Junior AI/ML Engineer – Python, TensorFlow

Remotely
Full-time

An independent tech-driven organization delivers predictive solutions for finance, healthcare, retail, and public services. The multidisciplinary teams value knowledge-sharing, clean code, and measurable impact. Innovation budgets, peer mentoring, and dedicated learning hours keep skills razor-sharp.


What You Will Do  

- Engineer reproducible ML pipelines in Python 3.12 using TensorFlow 2.x, PyTorch 2.x, and scikit-learn.  

- Collect, cleanse, and augment structured and unstructured datasets to improve model robustness.  

- Train supervised and unsupervised algorithms, then benchmark accuracy, precision, recall, and AUC.  

- Debug model drift, memory leaks, and numerical instability; document findings in concise READMEs.  

- Deploy experiments through Docker, Git, and automated CI/CD workflows on AWS SageMaker.  

- Monitor live inference endpoints, tune hyper-parameters, and cut latency through vectorized operations.  

- Collaborate with software, product, and UX teams to integrate predictions into user-facing applications.  

- Present insights, graphs, and trade-offs to non-technical stakeholders in clear business language.


Must-Have Qualifications  

- Bachelor’s degree in Computer Science, Data Science, Statistics, or related US program.  

- 0-2 years of hands-on coding with Python, Numpy, Pandas, Matplotlib.  

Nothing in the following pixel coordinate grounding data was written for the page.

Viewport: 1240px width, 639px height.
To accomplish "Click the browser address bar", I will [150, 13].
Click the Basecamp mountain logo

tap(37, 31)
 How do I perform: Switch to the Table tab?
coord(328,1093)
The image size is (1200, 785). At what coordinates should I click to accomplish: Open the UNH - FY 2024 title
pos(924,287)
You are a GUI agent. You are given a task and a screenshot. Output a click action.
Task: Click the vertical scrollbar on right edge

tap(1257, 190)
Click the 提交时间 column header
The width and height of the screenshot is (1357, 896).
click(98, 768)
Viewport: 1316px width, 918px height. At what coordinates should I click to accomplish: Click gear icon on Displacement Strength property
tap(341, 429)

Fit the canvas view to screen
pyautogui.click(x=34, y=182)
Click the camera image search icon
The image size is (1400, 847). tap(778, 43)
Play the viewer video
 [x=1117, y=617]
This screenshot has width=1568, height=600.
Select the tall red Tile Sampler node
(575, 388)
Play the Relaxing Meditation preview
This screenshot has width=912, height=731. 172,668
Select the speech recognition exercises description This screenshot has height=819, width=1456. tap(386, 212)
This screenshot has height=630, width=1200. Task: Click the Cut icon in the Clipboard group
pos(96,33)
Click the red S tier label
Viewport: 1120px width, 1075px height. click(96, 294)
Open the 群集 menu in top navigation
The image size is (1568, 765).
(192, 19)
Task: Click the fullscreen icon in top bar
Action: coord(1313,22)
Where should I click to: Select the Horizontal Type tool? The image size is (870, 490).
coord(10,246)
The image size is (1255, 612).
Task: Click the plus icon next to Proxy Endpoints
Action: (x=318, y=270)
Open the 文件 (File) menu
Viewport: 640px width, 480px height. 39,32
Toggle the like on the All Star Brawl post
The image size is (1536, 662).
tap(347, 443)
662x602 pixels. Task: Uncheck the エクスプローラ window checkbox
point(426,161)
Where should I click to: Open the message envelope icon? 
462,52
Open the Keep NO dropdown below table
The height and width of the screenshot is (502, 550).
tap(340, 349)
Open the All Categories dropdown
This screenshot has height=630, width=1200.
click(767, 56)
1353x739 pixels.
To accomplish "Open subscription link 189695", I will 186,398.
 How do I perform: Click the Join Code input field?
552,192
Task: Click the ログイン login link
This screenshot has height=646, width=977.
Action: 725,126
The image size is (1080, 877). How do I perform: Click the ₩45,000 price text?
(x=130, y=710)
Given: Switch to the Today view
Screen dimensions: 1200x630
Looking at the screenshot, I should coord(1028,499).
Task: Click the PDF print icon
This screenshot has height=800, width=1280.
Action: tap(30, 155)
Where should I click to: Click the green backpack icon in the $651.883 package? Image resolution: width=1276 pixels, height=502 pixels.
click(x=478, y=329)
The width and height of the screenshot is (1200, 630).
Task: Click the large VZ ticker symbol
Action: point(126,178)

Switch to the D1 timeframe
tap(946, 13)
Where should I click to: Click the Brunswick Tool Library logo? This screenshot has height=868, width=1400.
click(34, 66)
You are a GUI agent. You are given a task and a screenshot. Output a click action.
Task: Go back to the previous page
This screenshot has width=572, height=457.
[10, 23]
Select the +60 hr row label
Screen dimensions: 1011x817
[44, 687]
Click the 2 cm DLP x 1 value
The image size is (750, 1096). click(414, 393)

- Academic or internship projects applying TensorFlow or PyTorch to classification or regression.  

- Working knowledge of algorithms (linear regression, CNNs, RNNs, gradient boosting).  

- Familiarity with Linux, Git workflows, and unit testing.  

- Analytical mindset, curiosity, and the confidence to ask why.  

- Strong written and verbal communication; able to explain math intuitively.  

- Eligibility to work in the United States without sponsorship.


Nice-to-Have Extras  

- Exposure to AWS, GCP, or Azure ML services.  

- Experience with experiment tracking tools (MLflow, Weights & Biases).  

- Knowledge of data privacy frameworks such as HIPAA or PCI-DSS.  

- Participation in Kaggle competitions or open-source contributions.  

- Basic understanding of REST APIs or GraphQL.


What You Gain  

- Rapid skills expansion through paired programming and weekly tech talks.  

- Visibility into full product life-cycle from ideation to production.  

- Influence over model architecture decisions despite junior title.  

- Remote flexibility plus optional coworking stipends for on-site collaboration.  

- Performance-based advancement paths toward Machine Learning Engineer II within 12-18 months.